Bacteria are fast evolving resistance to antibiotics, which is fast-tracking us to a future where our best drugs no longer work and simple infections become life-threatening once again. While new antibiotics are in the works, the bugs will eventually develop resistances to those too, so a longer term strategy might be to prevent them from evolving in the first place. A new study has found that bacteria use clever gambles to adapt – and showed how we could rig the game in our favor.

Environmental pressure underlies natural selection. As conditions get tough, many organisms die out, while the survivors may be saved thanks to random mutations in their genes that just so happen to give them an edge. These are then passed on to future generations, so that a species as a whole soon evolves to deal with the initial stressful conditions.

In the case of bacteria, those stressful conditions include antibiotics. At first these drugs may be effective against the bugs, but if any survive the onslaught, they can multiply and pass on their good genes to others. Eventually, entire populations are resistant to certain antibiotics, and we humans need to come up with new ones. It's an arms race, and one that we can't really win in the long run.

For the new study, the researchers set out to break the cycle.

"We wanted to understand the molecular mechanism underlying the evolutionary arms race that pathogenic bacteria wage against our immune systems, and against antibiotics," says Susan Rosenberg, senior author of the study. "This is motivated by the hope of being able to make or identify a fundamentally new kind of drug to slow bacterial evolution. Not an antibiotic, which kills cells or stops their proliferation, but an anti-evolvability drug, which would slow evolution, allowing our immune systems and drugs to defeat infections."

To investigate, the researchers exposed E. coli to low doses of ciprofloxacin, an antibiotic that triggers DNA breaks, and the response was fascinating. The team found that between 10 and 25 percent of the bacteria began generating high levels of toxic molecules known as reactive oxygen species (ROS).

Why would bacteria produce molecules that could kill them? It turns out, they were making the stressful environment even more stressful, effectively giving themselves an evolutionary boost. And it worked – as a stress response, this sub-population of E. coli was able to make its DNA repairs less accurate and more error-prone, increasing the chances of random mutations. That in turn raised its chances of developing a new advantage.

Perhaps the most clever thing about it is the fact that only up to 25 percent of the bacteria were experimenting with ROS molecules. Essentially, the colony was creating a subpopulation of gamblers that took risks to try to find a solution for the greater good.

"This particular mechanism is likely to be important for resistance to quinolones – very widely used antibiotics for which clinical resistance is common and occurs by new mutations in the clinic," says Rosenberg. "It is likely also to illuminate formation of resistance to other antibiotics, in which the main route to resistance is new mutations, as opposed to those antibiotics for which the main route is acquisition of resistance genes from other bacteria."

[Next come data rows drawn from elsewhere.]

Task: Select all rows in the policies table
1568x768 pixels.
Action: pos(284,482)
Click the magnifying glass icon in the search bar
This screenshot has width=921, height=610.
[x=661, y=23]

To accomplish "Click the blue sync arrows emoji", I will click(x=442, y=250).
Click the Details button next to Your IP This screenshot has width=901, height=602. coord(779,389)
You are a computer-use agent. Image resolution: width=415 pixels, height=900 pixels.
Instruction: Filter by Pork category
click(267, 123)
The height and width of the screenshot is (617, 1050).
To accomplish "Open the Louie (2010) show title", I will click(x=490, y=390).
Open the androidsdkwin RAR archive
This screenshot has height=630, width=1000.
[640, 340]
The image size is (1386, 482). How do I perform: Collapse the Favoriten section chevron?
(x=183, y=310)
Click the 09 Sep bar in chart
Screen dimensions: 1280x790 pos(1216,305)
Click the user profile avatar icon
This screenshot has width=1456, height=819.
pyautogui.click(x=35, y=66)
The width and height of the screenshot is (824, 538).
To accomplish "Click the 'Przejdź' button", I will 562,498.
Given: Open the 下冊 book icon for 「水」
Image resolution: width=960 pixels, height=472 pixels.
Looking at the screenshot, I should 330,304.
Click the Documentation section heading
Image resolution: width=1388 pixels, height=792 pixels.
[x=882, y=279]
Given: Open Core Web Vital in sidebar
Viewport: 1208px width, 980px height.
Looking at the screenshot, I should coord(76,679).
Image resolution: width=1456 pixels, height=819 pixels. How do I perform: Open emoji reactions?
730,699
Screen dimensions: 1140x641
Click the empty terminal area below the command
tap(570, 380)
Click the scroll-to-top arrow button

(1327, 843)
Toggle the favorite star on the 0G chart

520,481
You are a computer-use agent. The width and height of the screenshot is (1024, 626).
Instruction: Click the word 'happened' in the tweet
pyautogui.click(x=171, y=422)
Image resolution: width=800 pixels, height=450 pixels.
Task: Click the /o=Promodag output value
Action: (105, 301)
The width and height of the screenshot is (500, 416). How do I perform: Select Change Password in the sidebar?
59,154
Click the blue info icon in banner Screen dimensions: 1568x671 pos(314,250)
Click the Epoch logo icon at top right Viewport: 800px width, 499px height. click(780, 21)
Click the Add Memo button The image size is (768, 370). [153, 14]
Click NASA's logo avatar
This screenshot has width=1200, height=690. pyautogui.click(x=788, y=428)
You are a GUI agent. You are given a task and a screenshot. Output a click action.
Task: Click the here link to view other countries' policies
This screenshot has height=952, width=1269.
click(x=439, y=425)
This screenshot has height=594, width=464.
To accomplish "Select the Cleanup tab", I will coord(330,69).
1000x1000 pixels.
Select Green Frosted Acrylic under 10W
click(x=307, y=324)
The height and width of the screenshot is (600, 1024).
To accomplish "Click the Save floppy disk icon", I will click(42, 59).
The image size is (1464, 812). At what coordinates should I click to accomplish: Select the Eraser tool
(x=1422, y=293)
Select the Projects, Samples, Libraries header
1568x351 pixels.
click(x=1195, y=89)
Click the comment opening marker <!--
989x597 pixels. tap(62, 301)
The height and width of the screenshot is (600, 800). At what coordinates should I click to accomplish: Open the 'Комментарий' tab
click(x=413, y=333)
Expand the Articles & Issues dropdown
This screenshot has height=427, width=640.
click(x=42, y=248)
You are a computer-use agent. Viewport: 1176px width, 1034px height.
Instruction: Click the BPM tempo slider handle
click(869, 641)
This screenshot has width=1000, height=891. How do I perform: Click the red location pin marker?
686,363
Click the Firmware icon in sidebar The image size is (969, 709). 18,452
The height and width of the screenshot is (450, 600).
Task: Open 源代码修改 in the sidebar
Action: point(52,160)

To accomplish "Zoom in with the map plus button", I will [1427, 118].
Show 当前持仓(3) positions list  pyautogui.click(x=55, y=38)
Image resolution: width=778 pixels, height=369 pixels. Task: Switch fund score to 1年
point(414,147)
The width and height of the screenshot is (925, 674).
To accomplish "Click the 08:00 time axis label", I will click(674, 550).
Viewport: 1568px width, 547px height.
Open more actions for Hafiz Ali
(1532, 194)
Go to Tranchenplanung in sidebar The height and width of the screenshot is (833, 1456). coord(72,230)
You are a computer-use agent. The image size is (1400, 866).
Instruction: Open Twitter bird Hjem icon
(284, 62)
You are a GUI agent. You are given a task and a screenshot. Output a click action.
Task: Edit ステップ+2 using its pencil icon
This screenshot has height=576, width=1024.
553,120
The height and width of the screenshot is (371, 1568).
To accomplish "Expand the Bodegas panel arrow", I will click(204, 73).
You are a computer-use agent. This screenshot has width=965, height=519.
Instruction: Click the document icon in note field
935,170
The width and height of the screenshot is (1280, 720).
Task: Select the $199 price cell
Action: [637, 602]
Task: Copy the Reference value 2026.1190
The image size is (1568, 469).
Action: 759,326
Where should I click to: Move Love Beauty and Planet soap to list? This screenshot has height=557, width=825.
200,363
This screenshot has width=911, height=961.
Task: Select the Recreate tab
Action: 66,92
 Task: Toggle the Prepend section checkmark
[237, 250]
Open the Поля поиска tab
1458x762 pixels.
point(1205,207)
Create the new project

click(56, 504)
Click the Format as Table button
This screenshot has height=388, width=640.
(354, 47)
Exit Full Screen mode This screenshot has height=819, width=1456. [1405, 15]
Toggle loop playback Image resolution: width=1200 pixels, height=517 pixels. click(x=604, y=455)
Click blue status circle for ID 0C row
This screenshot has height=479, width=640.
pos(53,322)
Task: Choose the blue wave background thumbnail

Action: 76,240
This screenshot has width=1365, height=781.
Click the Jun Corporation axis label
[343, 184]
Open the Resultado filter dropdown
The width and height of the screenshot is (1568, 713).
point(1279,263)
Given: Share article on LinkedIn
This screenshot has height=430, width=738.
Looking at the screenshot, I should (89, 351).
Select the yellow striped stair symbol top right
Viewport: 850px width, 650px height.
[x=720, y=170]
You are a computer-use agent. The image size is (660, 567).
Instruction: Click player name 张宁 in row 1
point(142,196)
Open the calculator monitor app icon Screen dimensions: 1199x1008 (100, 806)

To test how one of these proposed "anti-evolvability" drugs might work, the team then combined the antibiotic with a drug called edaravone, which reduces ROS. Sure enough, that was found to prevent the gambler subpopulation from creating the stress response, and slowed down the mutations in the bacteria. Importantly, the antibiotic itself continued to work just fine.

"These data serve as a proof-of-concept for small-molecule inhibitors that could be administered with antibiotics to reduce resistance evolution by impeding differentiation of gamblers, without harming antibiotic activity," says Rosenberg. "Drugs like this could be used with standard antibiotics to slow evolution of resistance. These could potentially extend the use of current antibiotics, and possibly work as mono-therapies by tilting the evolutionary battle in favor of the immune system."

The research was published in the journal Molecular Cell.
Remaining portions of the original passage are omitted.